# Change in Oil Filter design - W12 Engine (worldwide)



## PanEuropean (Nov 3, 2001)

Hello All:
Just a short note to give the W12 owners a 'head's up' about a change in specification for the oil filter on MY 2003, 2004 Phaetons that have the W12 engine. This is referred to as the BAP engine in North America, and the BAN engine in the rest of the world - in other words, the 'original' W12 engine that holds 13 liters of oil, not the 'newer' W12 that was introduced at the beginning of 2005 that has a dry sump lubrication system. You can determine what engine you have by looking at the build sticker in your owner manual (see this post for more detail about that: Understanding Phaeton Production Codes & Build Stickers).
Volkswagen has changed the specification for the oil filter in the BAN and BAP engines. Instead of using the 07C 115 561 filter that has been used for the last 4 years, we will be switching over to the 021 115 562 A filter, which is a slightly shorter filter that is also used on the VR6 engine. My guess is that VW is doing this (worldwide) simply to reduce the number of different parts that have to be stocked for all the different cars. Most likely, they have re-engineered the 021 115 562 A filter so that it can handle the higher flow rate of the W12 - the 'A' on the end of the part number implies that this is now the second generation of this filter.
There is nothing of any great interest associated with this changeover, except for one logistical issue: When the current supply of original 07C 115 561 filters runs out (there are about 180 of them left in North America as of this date), the parts staff at your VW dealer will need to order a new 'filter holder cup' to use with the slightly shorter 021 115 562 A filter. The cup is not expensive ($30), and if the Phaeton is still under warranty, the cup is supplied free of charge.
What we do need to do, to avoid embarrassing surprises, is to mention this filter changeover the next time we book an appointment for an oil change. You have two choices: If you want to continue to use the old (larger size) filter, you can ask your parts manager to order an old filter for you.
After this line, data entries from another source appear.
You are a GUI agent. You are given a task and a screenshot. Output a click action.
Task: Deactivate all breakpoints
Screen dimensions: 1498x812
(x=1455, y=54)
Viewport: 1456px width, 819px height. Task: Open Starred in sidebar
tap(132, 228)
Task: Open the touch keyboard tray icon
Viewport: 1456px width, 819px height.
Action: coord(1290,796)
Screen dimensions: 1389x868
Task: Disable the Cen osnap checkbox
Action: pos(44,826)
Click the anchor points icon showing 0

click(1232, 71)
Otherwise, mention that the dealership will need to order a new filter cup for your W12. It is very likely that they will have a quantity of the new (smaller) filters in stock at all times, because this is a common part that is used on many other VWs.
This change is being made worldwide, so it is safe to assume that VW engineering has done their homework on this one, and thus we have no reason to be concerned about the slightly smaller filter.
If your Phaeton is out of warranty, and you would like to save the $30 cost of buying the new filter cup, perhaps just give your parts manager a call and ask him or her to order whatever quantity of filters you think you will need in the next year or so ahead of time. This will ensure that there is an older filter that will fit your existing filter cup in stock when you next take your Phaeton in for an oil change.
Below is a picture showing both the old and the new filter. Below that is a picture that shows the filter cup... you can now see why a new filter cup is needed with the smaller filter. At the very bottom is a picture that shows where the filter is installed in the car.
Michael
*W12 Oil Filters - New and Old*








*Filter Holding Cup (on left)*








*Where the filter holding cup gets installed*


----------



## PanEuropean (Nov 3, 2001)

*Re: Change in Oil Filter design - W12 Engine (PanEuropean)*

By the way - those of you that have *really *sharp eyes (like the technician at my VW dealership has) might have noticed the little pink stains on the bottom of the auxiliary radiator that is present on all W12 Phaetons. The story behind those pink stains can be found here: "Insufficient Coolant" Advisory Message.
Michael


----------



## B5Speedo (May 2, 2001)

*Re: Change in Oil Filter design - W12 Engine (PanEuropean)*

Do any of you W12 owners still have your original oil filter cap, p/n 07C115433? I'd be willing to buy it if you are interested.
TIA,
Tom


_Modified by B5Speedo at 1:20 PM 12-29-2008_


----------



## calmone (Feb 15, 2006)

*w12 oil filter*

anyone know the part number for the replacement oil filter for the 2004? the cars came with one filter and vw changed it to a different, longer i believe, filter and supplied a new housing to owners at the dealerships. my car was changed, but i find it difficult to specify the correct filter if i go to order one oon line.


----------



## PanEuropean (Nov 3, 2001)

This post, which is listed in the Phaeton Forum 'Table of Contents' (FAQ by Category), contains all the information you are seeking: 

Change in Oil Filter design - W12 Engine (worldwide).

Michael


----------



## W12VW (Jun 24, 2005)

*W12 Oil Filter*

The oil filter used in my W12 is:

VW Part number 021.115.562A

My interchange lookup shows it also as a WIX 51212

Robert


----------



## PanEuropean (Nov 3, 2001)

Photos re-hosted. 

Michael


----------